On-Device Intelligence for 5G RAN: Knowledge Transfer and Federated Learning enabled UE-Centric Traffic Steering

TL;DR

This paper introduces a novel UE-centric traffic steering framework for 5G RAN that leverages federated learning, knowledge transfer, and model compression to improve service quality and reduce delays and overhead.

Contribution

It proposes a federated learning-based UE-centric traffic steering framework with attention-weighted schemes, model compression, and knowledge transfer for efficient 5G RAN management.

Findings

Achieves 65% lower delay compared to cell-based strategies.

Attains 52% higher throughput over existing UE-centric methods.

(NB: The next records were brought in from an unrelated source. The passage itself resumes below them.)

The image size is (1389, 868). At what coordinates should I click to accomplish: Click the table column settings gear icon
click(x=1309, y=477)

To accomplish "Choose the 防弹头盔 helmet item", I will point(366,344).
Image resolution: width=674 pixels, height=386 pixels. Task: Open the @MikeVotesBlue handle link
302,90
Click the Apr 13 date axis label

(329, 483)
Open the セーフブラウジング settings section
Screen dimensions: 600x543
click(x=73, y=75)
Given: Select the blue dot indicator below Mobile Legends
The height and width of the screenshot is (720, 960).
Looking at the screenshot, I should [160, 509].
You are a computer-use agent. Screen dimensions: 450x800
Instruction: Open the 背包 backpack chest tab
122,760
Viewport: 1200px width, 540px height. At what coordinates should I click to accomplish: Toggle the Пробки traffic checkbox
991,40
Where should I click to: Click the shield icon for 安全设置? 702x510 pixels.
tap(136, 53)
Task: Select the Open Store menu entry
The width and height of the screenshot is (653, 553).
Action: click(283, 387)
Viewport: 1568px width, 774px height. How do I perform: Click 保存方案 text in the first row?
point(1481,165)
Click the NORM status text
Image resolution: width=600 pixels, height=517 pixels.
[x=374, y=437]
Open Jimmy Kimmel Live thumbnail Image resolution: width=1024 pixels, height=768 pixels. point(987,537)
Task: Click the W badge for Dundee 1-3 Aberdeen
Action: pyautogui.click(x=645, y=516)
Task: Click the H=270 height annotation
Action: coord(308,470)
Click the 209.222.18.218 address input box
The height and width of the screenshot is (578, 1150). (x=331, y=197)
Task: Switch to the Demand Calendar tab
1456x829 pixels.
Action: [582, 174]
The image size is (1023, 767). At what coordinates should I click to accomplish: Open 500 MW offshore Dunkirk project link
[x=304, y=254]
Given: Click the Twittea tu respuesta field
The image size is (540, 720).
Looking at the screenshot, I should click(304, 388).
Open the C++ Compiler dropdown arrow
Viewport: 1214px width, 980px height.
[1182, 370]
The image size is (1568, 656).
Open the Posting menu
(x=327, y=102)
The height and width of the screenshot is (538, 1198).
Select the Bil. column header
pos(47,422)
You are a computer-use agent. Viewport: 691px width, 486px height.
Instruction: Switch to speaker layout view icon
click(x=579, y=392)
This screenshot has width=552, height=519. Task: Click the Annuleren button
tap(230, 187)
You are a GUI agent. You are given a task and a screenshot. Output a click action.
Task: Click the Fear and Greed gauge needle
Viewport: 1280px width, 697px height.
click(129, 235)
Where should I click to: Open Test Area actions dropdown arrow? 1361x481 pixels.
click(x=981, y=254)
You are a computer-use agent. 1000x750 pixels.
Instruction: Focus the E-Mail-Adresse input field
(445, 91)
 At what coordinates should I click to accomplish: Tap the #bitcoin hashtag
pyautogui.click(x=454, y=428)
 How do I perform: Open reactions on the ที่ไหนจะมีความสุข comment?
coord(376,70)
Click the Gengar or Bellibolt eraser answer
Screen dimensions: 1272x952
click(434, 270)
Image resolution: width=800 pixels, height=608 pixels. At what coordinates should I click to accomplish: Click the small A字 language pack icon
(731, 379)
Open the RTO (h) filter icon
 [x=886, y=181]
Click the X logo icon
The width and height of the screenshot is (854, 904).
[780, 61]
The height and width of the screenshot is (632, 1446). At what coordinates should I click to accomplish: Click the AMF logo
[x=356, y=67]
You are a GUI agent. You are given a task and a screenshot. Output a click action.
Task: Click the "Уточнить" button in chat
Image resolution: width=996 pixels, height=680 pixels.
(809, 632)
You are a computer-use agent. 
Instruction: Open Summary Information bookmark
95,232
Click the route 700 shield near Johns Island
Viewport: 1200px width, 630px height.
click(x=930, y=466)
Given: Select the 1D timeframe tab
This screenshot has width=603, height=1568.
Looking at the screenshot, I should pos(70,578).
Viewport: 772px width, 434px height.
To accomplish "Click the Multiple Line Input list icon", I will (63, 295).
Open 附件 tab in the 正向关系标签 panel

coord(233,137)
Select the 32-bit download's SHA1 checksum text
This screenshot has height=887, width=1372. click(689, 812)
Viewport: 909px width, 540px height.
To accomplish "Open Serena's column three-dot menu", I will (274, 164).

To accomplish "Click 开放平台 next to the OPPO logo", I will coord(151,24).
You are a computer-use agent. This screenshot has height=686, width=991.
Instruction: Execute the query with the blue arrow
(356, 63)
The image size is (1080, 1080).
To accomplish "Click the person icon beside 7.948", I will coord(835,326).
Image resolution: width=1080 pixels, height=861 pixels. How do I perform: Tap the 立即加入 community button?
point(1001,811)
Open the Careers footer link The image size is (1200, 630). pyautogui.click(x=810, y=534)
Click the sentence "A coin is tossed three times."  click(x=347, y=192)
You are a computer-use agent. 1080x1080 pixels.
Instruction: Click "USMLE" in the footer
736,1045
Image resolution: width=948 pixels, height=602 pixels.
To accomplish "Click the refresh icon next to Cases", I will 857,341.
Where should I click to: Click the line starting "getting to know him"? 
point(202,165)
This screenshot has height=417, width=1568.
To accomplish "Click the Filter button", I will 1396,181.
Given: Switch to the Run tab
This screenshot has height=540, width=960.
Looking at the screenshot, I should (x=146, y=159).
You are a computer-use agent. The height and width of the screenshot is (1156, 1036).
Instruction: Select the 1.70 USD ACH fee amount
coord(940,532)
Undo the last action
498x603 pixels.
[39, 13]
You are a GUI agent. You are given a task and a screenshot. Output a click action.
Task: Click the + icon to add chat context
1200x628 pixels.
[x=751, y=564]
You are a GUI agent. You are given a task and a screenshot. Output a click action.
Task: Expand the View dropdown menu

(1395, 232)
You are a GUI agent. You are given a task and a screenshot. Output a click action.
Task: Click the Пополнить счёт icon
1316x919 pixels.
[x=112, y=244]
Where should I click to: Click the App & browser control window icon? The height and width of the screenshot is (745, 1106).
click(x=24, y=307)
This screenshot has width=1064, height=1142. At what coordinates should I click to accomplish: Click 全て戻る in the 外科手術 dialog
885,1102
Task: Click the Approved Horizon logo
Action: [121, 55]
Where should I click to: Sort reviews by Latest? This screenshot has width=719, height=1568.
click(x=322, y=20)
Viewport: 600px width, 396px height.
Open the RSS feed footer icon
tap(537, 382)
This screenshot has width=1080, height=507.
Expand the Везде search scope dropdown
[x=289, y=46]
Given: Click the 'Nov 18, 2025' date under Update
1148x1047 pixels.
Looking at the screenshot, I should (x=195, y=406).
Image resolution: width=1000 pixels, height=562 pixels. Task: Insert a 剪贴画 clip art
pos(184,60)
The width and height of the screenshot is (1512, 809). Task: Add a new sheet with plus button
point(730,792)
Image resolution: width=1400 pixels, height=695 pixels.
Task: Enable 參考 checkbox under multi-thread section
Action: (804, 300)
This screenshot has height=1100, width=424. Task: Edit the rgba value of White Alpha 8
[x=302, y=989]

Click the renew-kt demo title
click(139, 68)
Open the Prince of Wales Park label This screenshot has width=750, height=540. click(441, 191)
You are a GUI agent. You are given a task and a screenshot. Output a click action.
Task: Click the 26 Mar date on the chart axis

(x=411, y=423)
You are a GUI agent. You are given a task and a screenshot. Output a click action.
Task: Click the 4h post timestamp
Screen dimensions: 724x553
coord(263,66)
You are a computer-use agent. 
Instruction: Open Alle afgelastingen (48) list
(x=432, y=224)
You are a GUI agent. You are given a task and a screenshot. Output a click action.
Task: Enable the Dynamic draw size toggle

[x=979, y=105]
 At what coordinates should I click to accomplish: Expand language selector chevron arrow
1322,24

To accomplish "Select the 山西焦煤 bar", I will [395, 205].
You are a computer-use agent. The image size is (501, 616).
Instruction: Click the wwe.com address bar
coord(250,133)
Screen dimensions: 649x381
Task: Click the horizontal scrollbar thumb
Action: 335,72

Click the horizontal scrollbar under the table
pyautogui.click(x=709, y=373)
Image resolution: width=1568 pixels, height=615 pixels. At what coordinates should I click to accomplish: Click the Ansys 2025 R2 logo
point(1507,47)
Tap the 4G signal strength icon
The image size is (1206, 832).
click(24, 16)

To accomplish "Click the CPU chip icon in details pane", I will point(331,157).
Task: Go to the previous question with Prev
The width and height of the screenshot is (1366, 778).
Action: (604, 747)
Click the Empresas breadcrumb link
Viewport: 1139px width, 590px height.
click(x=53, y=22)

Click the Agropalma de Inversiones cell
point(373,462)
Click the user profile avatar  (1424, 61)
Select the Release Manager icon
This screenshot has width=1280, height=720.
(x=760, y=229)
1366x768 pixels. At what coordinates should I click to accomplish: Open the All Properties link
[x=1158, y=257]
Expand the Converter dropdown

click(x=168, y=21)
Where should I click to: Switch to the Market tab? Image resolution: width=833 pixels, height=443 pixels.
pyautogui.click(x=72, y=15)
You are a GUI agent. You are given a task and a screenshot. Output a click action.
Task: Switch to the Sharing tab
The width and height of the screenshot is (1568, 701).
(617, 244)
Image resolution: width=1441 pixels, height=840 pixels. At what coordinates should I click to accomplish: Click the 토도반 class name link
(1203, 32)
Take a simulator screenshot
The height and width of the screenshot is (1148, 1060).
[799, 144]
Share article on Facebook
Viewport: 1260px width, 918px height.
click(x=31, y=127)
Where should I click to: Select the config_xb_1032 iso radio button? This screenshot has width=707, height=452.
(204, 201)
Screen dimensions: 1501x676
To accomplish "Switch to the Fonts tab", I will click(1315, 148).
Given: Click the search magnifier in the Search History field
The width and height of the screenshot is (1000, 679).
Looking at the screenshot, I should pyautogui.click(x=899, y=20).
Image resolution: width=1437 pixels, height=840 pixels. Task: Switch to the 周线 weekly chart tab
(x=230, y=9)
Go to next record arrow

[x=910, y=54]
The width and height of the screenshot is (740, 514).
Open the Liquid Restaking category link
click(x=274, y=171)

Effectively reduces communication overhead and computational burden.

Abstract

Traffic steering (TS) is a promising approach to support various service requirements and enhance transmission reliability by distributing network traffic loads to appropriate base stations (BSs). In conventional cell-centric TS strategies, BSs make TS decisions for all user equipment (UEs) in a centralized manner, which focuses more on the overall performance of the whole cell, disregarding specific requirements of individual UE. The flourishing machine learning technologies and evolving UE-centric 5G network architecture have prompted the emergence of new TS technologies. In this paper, we propose a knowledge transfer and federated learning-enabled UE-centric (KT-FLUC) TS framework for highly dynamic 5G radio access networks (RAN). Specifically, first, we propose an attention-weighted group federated learning scheme. It enables intelligent UEs to make TS decisions autonomously using local models and observations, and a global model is defined to coordinate local TS decisions and share experiences among UEs. Secondly, considering the individual UE's limited computation and energy resources, a growing and pruning-based model compression method is introduced, mitigating the computation burden of UEs and reducing the communication overhead of federated learning. In addition, we propose a Q-value-based knowledge transfer method to initialize newcomer UEs, achieving a jump start for their training efficiency. Finally, the simulations show that our proposed KT-FLUC algorithm can effectively improve the service quality, achieving 65\% and 38\% lower delay and 52% and 57% higher throughput compared with cell-based TS and other UE-centric TS strategies, respectively.